Take Santana for example, it costs 150,000 or 160,000 yuan, and a Xiali starts at 70,000 or 80,000 yuan. At that time, there were no 4-star stores, let alone the Internet, and prices were opaque. Even more outrageous were the local taxes and fees, such as linkage fees, staffing fees, urban capacity expansion fees, and even inexplicable vehicle purchase land fees, education surcharges, urban construction fees, rural fees, etc. In some places, there were as many as ten or even twenty kinds of fees. Therefore, the cheapest Santana would cost 180,000 or 190,000 yuan, and in some places the highest was 230,000 or 240,000 yuan.

Domestic joint venture cars are like this, let alone imported cars.

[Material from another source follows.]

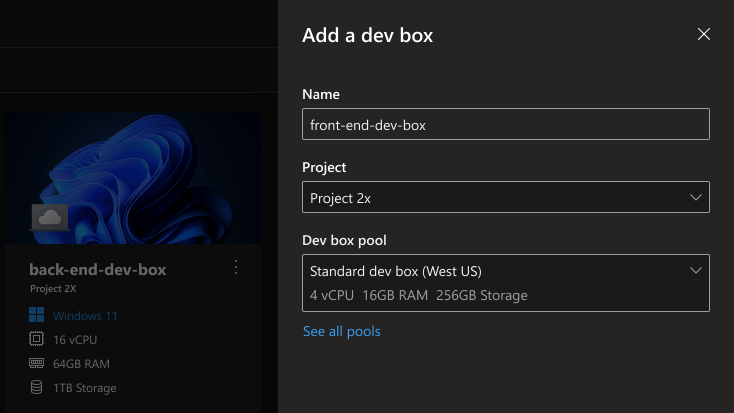Select the back-end-dev-box card title
This screenshot has width=734, height=413.
(x=97, y=270)
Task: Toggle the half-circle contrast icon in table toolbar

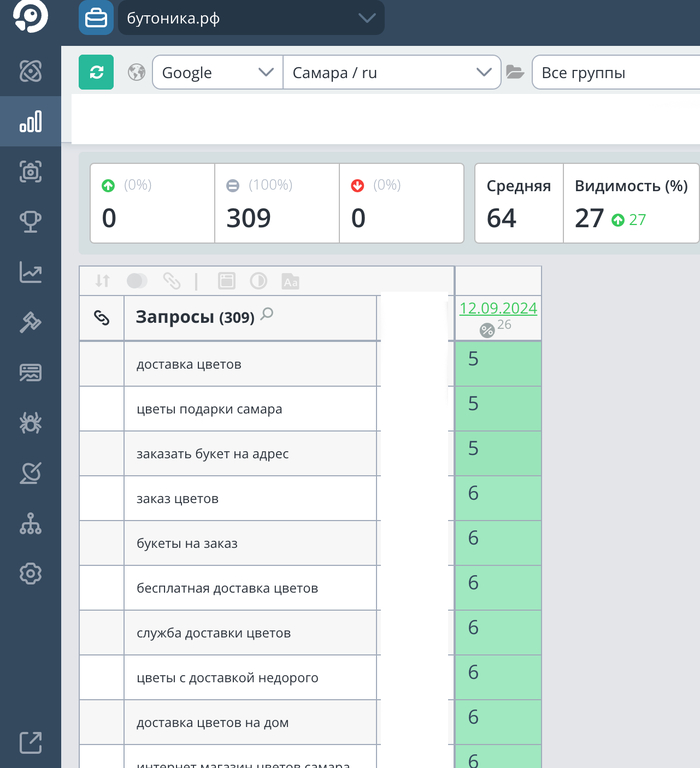Action: pos(258,281)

A Mercedes-Benz S from regular channels cannot be bought for less than one million yuan. Take the Mercedes-Benz 600SEL as an example. It is often called the "tiger head Benz". The later S600 is sold abroad starting at 120,000 US dollars. Before 1994, the comprehensive import tariff was 180% to 220%. The price of a car worth 120,000 US dollars in China increased several times. Add in transportation fees, purchase tax, insurance and other expenses, and it will cost about 3 million yuan.

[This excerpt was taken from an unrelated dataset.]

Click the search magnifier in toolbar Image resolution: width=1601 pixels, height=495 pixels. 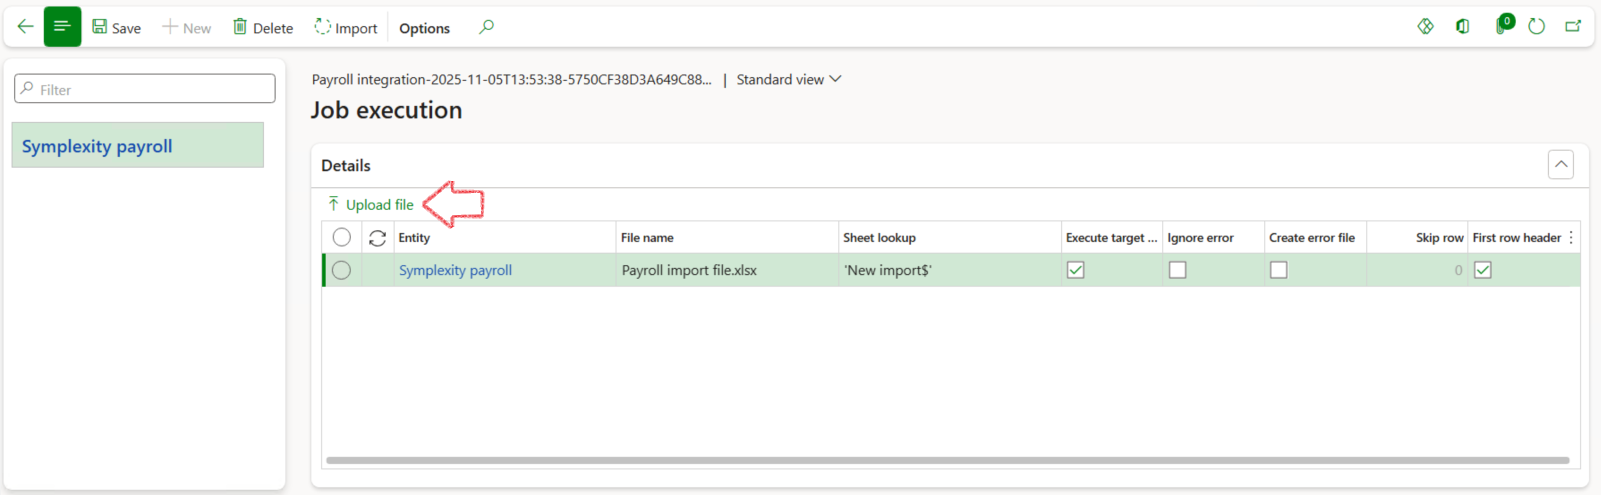tap(486, 27)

Therefore, another channel has emerged, that is, smuggled cars. Most of them are imported in parts and assembled domestically, because the import tariff on parts is only 33%. Another part is assembled cars, which means the whole car is cut and then assembled and welded domestically. This type of car is the cheapest, but its safety and quality cannot be guaranteed.

From the 1980s to the early 1990s, 70 to 80 percent of the luxury cars on the streets were smuggled cars. Take Shenzhen and Shanghai as an example. General Motors sold less than 10,000 vehicles through regular channels in China, but there were nearly 10,000 General Motors vehicles in Shenzhen and Shanghai alone, including Cadillac, Buick, Pontiac, etc.